听播客学英语 216 安东尼·霍尔国王(在线收听

   In 1931, the King of England came to Birmingham. He stood on a soapbox in Bull Ring Market and spoke to his people. Actually, he wasn’t the King of England at all. His name was Anthony Hall. He had been born in London, and had been an ambulance driver in Flanders during the First World War. Later, he became a policeman. He claimed that he was descended from Thomas Hall, an illegitimate son of King Henry VIII. (Henry VIII was one of the most colourful figures in English history. He had seven wives – at different times, of course – and ran what we today would call a police-state. He was responsible for separating the church in England from the Roman Catholic Church.)

  Anthony Hall therefore claimed to be the rightful King of England. He told the crowds who gathered to listen to him that, when he became King, he would pay off the National Debt and build millions of new homes for working class people.
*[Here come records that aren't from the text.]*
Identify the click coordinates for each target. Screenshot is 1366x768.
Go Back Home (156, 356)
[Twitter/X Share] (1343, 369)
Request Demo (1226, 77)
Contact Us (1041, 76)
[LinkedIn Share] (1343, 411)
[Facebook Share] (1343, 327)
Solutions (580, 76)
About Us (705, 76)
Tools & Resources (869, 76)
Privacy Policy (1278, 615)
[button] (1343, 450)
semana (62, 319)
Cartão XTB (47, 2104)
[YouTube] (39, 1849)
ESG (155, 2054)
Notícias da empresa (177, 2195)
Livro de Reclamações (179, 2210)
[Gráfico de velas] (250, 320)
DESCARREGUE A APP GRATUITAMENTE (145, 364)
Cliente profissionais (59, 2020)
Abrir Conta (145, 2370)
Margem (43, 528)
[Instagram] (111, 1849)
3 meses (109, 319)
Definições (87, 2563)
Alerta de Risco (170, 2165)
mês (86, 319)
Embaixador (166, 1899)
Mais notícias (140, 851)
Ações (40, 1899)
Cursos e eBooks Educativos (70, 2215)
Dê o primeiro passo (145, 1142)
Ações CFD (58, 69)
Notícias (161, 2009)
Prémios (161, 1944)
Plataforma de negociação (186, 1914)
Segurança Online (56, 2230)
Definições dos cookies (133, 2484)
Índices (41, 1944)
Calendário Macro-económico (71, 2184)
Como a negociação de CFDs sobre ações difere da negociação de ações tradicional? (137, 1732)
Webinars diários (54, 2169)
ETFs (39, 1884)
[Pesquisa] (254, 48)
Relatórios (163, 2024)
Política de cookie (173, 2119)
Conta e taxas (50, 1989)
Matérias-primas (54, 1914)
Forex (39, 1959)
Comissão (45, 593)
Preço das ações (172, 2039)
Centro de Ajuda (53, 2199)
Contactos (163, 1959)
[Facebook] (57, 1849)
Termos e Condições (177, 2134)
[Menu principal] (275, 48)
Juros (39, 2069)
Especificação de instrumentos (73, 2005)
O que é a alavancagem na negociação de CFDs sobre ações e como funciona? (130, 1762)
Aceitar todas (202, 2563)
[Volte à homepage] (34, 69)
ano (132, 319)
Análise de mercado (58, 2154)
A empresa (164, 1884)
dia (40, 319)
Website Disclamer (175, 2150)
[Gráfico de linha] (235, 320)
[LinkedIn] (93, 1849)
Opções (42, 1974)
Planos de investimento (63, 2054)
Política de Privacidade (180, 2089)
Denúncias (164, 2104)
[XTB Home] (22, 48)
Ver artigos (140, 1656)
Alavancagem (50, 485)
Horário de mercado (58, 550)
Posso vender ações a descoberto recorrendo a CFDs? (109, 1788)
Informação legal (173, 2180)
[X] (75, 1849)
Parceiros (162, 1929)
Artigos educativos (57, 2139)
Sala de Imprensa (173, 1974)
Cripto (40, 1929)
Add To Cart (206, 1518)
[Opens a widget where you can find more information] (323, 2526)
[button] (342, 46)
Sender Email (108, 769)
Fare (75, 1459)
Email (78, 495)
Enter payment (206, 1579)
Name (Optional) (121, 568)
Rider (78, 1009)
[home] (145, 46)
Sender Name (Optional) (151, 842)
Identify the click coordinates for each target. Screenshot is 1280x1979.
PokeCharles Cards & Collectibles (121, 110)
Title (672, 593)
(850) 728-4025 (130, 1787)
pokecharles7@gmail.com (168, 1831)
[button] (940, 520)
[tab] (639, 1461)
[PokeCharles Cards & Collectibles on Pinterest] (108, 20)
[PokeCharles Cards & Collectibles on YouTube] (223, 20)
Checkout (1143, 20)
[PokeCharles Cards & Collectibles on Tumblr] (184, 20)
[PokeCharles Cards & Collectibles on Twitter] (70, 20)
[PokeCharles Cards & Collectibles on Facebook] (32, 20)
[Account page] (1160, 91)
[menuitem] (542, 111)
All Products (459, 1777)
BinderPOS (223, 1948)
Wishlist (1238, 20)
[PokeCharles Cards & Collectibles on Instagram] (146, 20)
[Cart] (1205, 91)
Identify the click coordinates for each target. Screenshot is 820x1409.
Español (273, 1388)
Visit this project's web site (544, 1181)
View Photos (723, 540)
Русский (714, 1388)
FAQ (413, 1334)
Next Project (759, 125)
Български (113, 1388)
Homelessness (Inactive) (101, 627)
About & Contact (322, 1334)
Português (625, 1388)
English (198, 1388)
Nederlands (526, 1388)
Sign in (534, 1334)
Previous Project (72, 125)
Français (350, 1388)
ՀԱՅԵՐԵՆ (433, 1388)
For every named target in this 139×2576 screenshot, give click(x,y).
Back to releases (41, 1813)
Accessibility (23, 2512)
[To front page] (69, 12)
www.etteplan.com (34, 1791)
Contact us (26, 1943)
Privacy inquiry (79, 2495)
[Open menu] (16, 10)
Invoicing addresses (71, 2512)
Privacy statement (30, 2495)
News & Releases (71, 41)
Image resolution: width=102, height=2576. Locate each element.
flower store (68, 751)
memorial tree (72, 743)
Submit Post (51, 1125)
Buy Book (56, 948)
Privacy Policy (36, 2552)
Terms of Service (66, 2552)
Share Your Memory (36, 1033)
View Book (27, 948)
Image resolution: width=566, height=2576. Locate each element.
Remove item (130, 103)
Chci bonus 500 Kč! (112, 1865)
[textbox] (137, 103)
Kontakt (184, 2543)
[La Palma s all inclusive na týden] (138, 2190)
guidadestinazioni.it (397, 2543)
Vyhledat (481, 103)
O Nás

  Some of the people who heard him just found him amusing. They did not take him seriously. But others listened to the ugly side of what Anthony Hall said. For Hall was violently anti-German. He claimed that King George V and all the British Royal Family were German imposters who should be thrown out of the country or executed. (The British Royal family came originally of course from Germany). Most British people in the 1930’s had nothing against their King, but many had bitter memories of the First World War. They listened to Hall because he spoke against Germany.
  The government have recently made public some papers about Anthony Hall. They show that the government and King George V wanted to silence Hall, but were not sure how to do so. They tried to have him sent to a lunatic asylum, but this failed because Hall was not insane. However, he solved the problem himself. On 12 August 1931, King Anthony Hall mounted his soapbox in Birmingham for the last time, to bid farewell to his people. He was never heard of again, and died in 1947.